I gatti riconoscono il loro nome: lo dice uno studio giapponese

Uno studio giapponese conferma che i gatti riconoscono perfettamente il suono del loro nome, proprio come i cani: il fatto, poi, che la maggior parte delle volte preferiscano ignorare chi li sta chiamando è tutta un’altra storia

I gatti riconoscono il loro nome: lo dice uno studio giapponese

I gatti riconoscono il suono del loro nome, anche quando a pronunciarlo è una persona sconosciuta. È quanto emerge da un nuovo studio portato avanti da Atsuko Saito, esperta di gatti e psicologa presso la Sophia University di Tokyo. Il magazine online del National Geographic Italia spiega che l’esperta ha deciso di intraprendere questa ricerca per tentare di rispondere a una delle domande più gettonate dagli amanti di questi stupendi felini, ma anche per il grande amore che nutre verso di loro. Atsuko Saito, infatti, ha dichiarato: “Amo i gatti, sono così teneri e, nello stesso tempo, individualisti. Quando desiderano essere accarezzati vengono da me, ma quando vogliono stare per conto proprio se ne vanno via”.

I risultati dello studio sono stati pubblicati su Scientific Reports e confermano la grande intelligenza dei gatti (ma non ditelo ai diretti interessati: loro non hanno bisogno di conferme, semmai nutrono dubbi sulle facoltà cognitive umane). La psicologa giapponese ha effettuato diversi tipi di esperimenti per “misurare” le abilità feline, dimostrando che i gatti sanno interpretare i gesti degli uomini per capire dove si trova il cibo. Inoltre riconoscono la voce del loro padrone (“cameriere” dal loro punto di vista) e sono in grado di chiedere da mangiare a chi li guarda pronunciando il loro nome, anche se si tratta di un estraneo. Saito e il suo team hanno effettuato i test su 78 tra gatti domestici e ospiti dei “cat caffè” giapponesi. In questi locali i veri padroni sono i piccoli felini, liberi di andare e venire tra la gente che prende qualcosa da mangiare o da bere. È possibile accarezzarli, ma solo su loro richiesta.

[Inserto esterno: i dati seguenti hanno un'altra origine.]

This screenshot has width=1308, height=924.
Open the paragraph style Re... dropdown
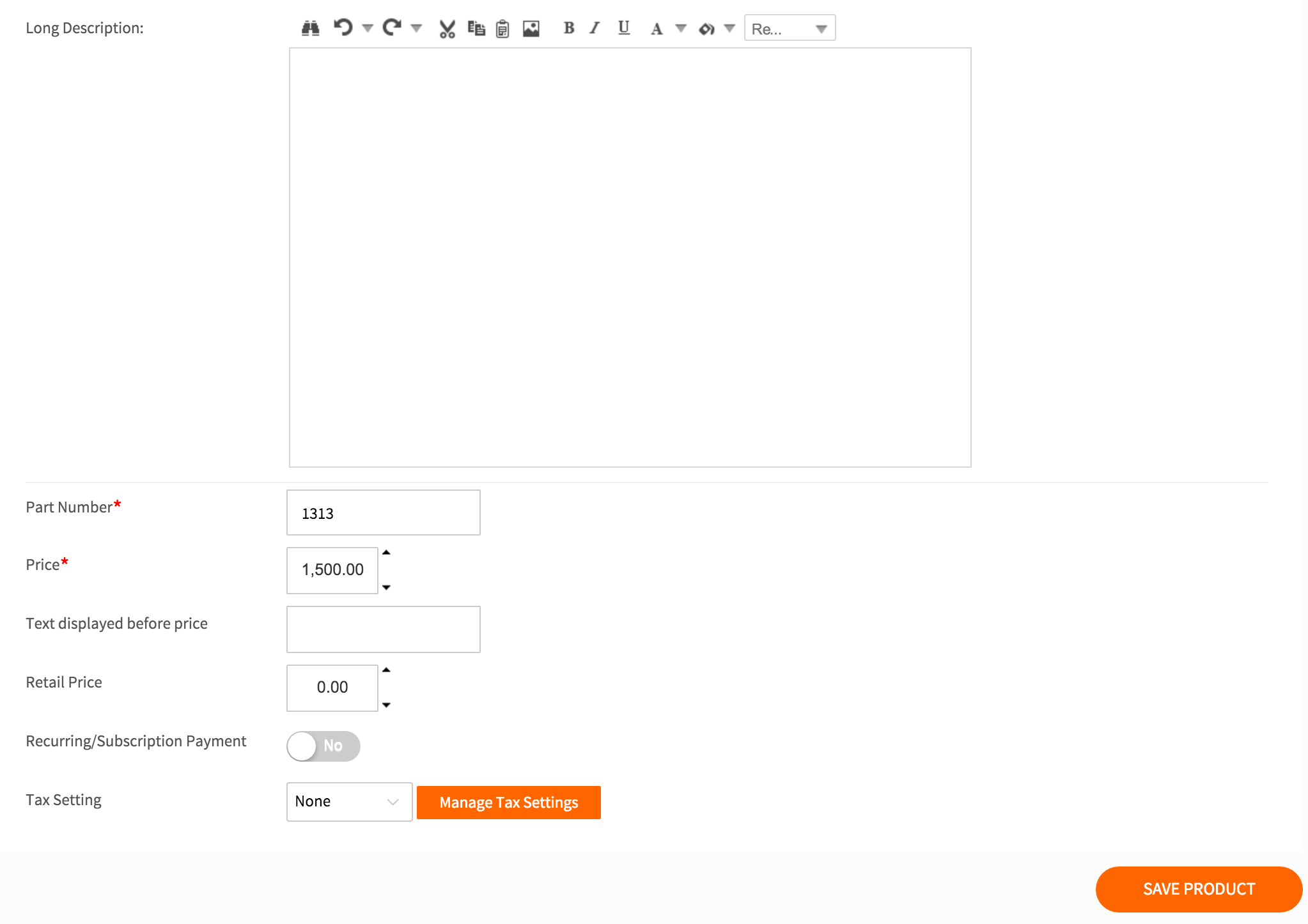click(790, 28)
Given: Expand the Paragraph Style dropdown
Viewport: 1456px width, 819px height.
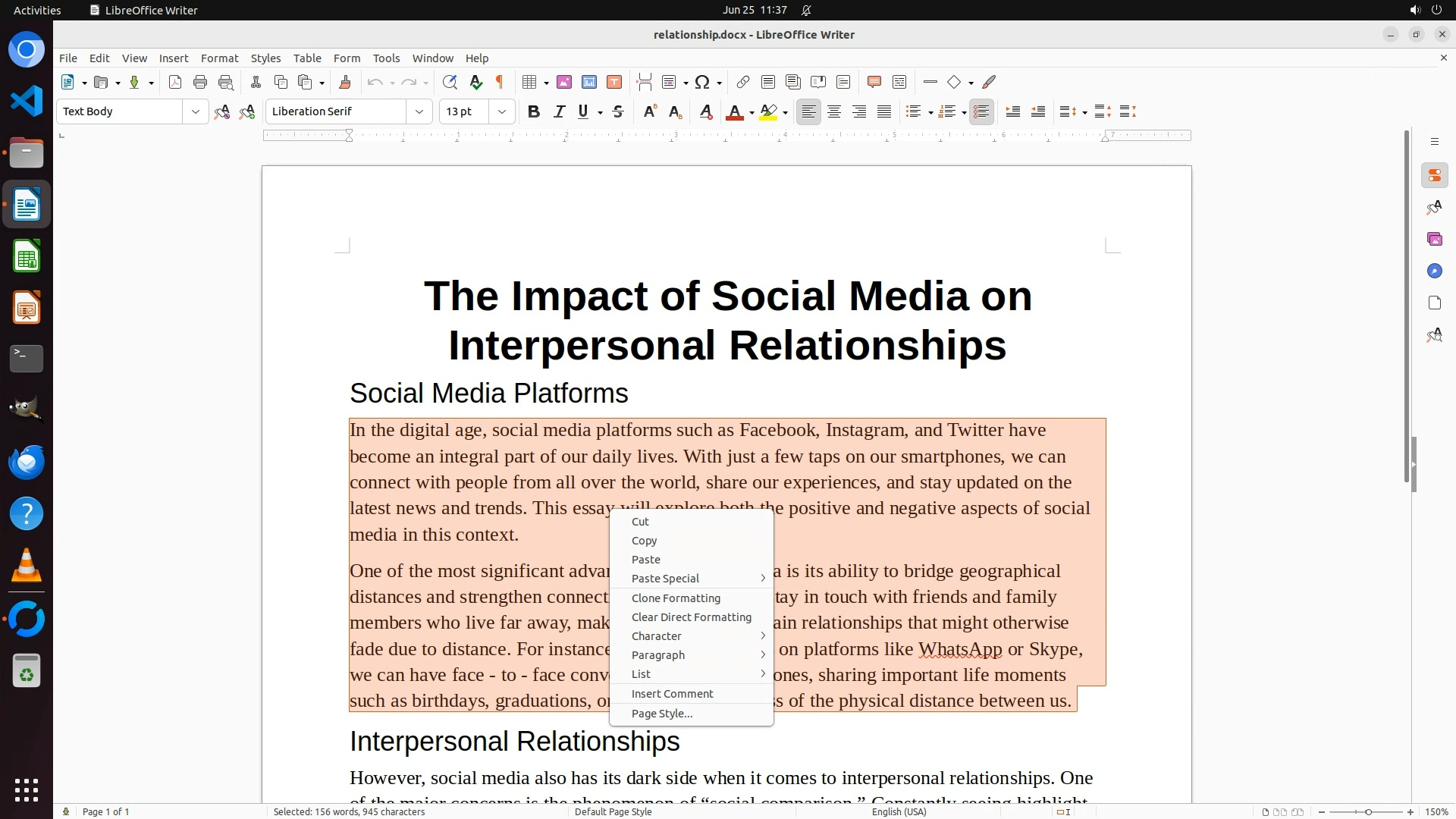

Gli studiosi hanno chiesto ai proprietari e agli estranei di pronunciare il nome dei mici, per cercare di capire se al suono corrispondesse una reazione come, per esempio, un movimento delle orecchie. In effetti i felini hanno dimostrato di sapere riconoscere il loro nome, ma anche nomi simili al loro e, addirittura, quelli dei gattini con cui convivono. Saito ipotizza che, con il tempo, i teneri animali abbiano associato al nome una ricompensa e questo stimoli la loro risposta. Anche i cani sono in grado di fare la stessa cosa ma, come spiegano i ricercatori, la loro reazione è più entusiasta rispetto a quella dei gatti. Il motivo non sta tanto nella spiccata individualità felina, quanto nel fatto che i cani siano stati allevati proprio per rispondere con prontezza al richiamo umano. Inoltre questo addestramento, insieme a una accurata selezione, si è svolto su un arco di tempo più lungo rispetto a quello impiegato per i gatti.

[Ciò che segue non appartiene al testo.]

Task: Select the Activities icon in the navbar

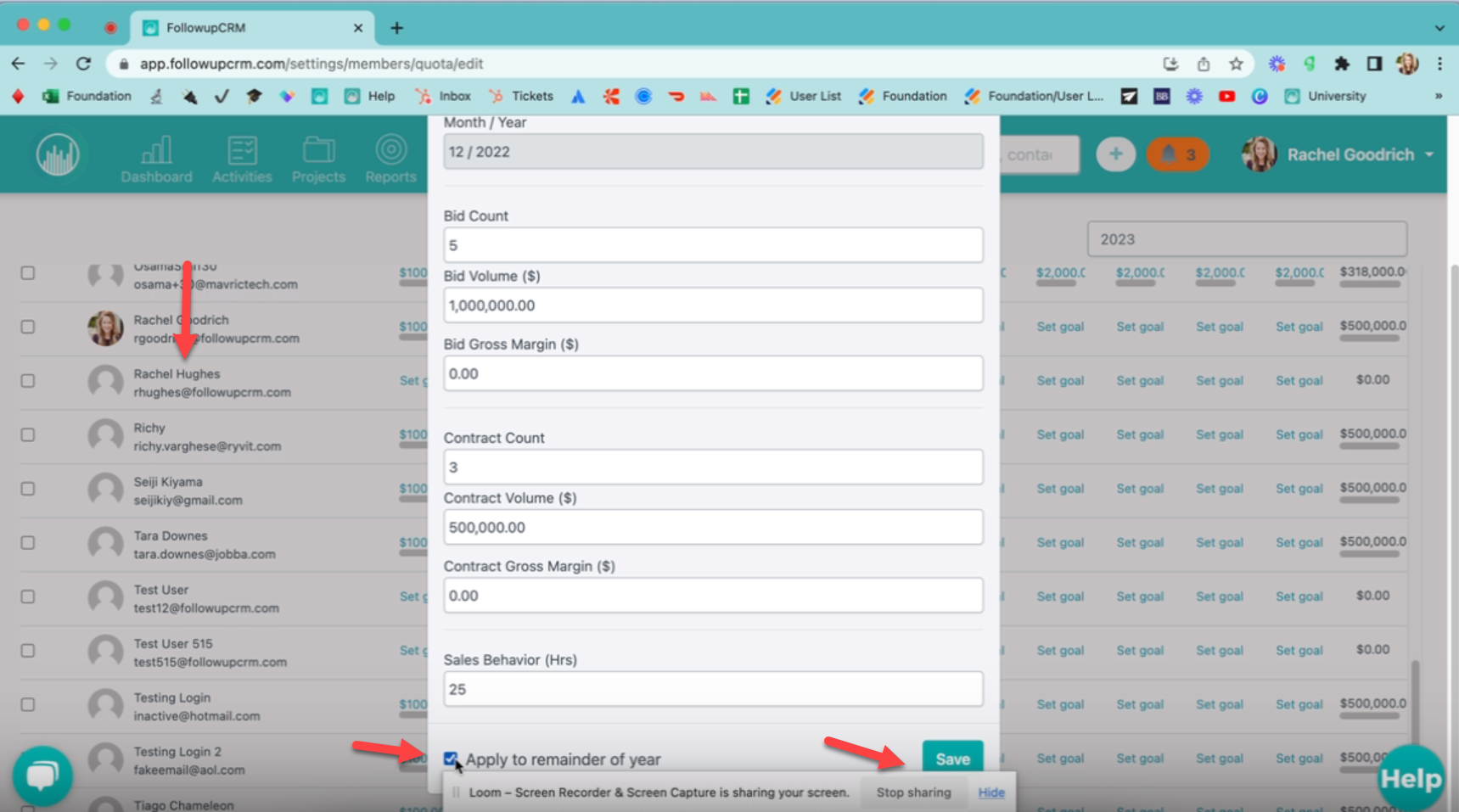Action: [x=242, y=158]
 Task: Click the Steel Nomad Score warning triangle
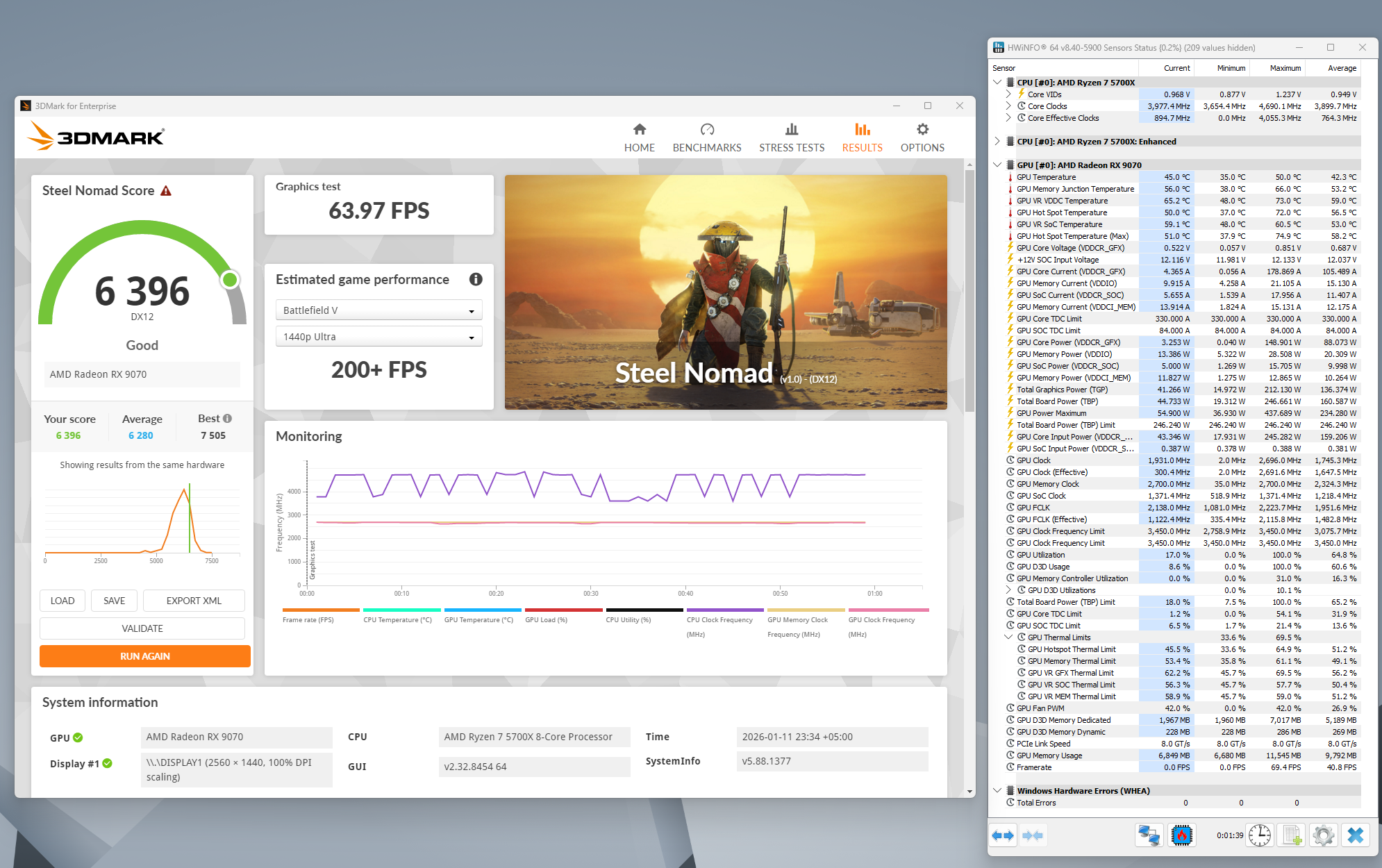click(x=166, y=191)
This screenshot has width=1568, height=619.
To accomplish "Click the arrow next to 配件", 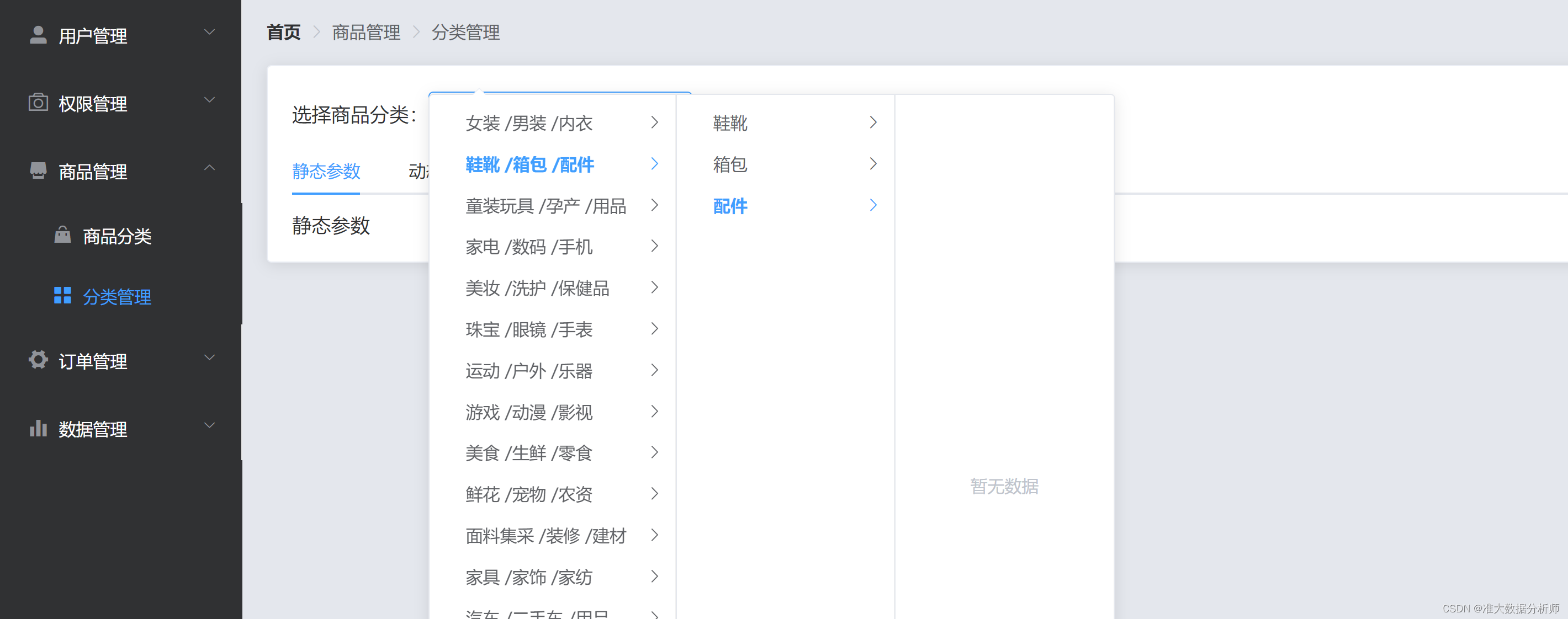I will [x=873, y=206].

Questi ultimi, come puntualizza Saito, sono ancora in fase evolutiva e il loro addomesticamento è dipeso solo parzialmente dall’uomo. In un certo senso i gatti si sono addomesticati da soli (hanno voluto farlo) man mano che si sviluppava l’agricoltura e il loro intervento diveniva fondamentale per tenere lontani i topi dalle riserve di cibo. Più i mici stanno a contatto con gli esseri umani, più riescono a interpretare il loro linguaggio.

Se i gatti potessero leggere questa notizia, probabilmente non rimarrebbero sorpresi dalla lentezza con cui abbiamo capito questa loro capacità. I gatti sanno che li stiamo chiamando. Il fatto che spesso preferiscano ignorarci è tutta un’altra storia.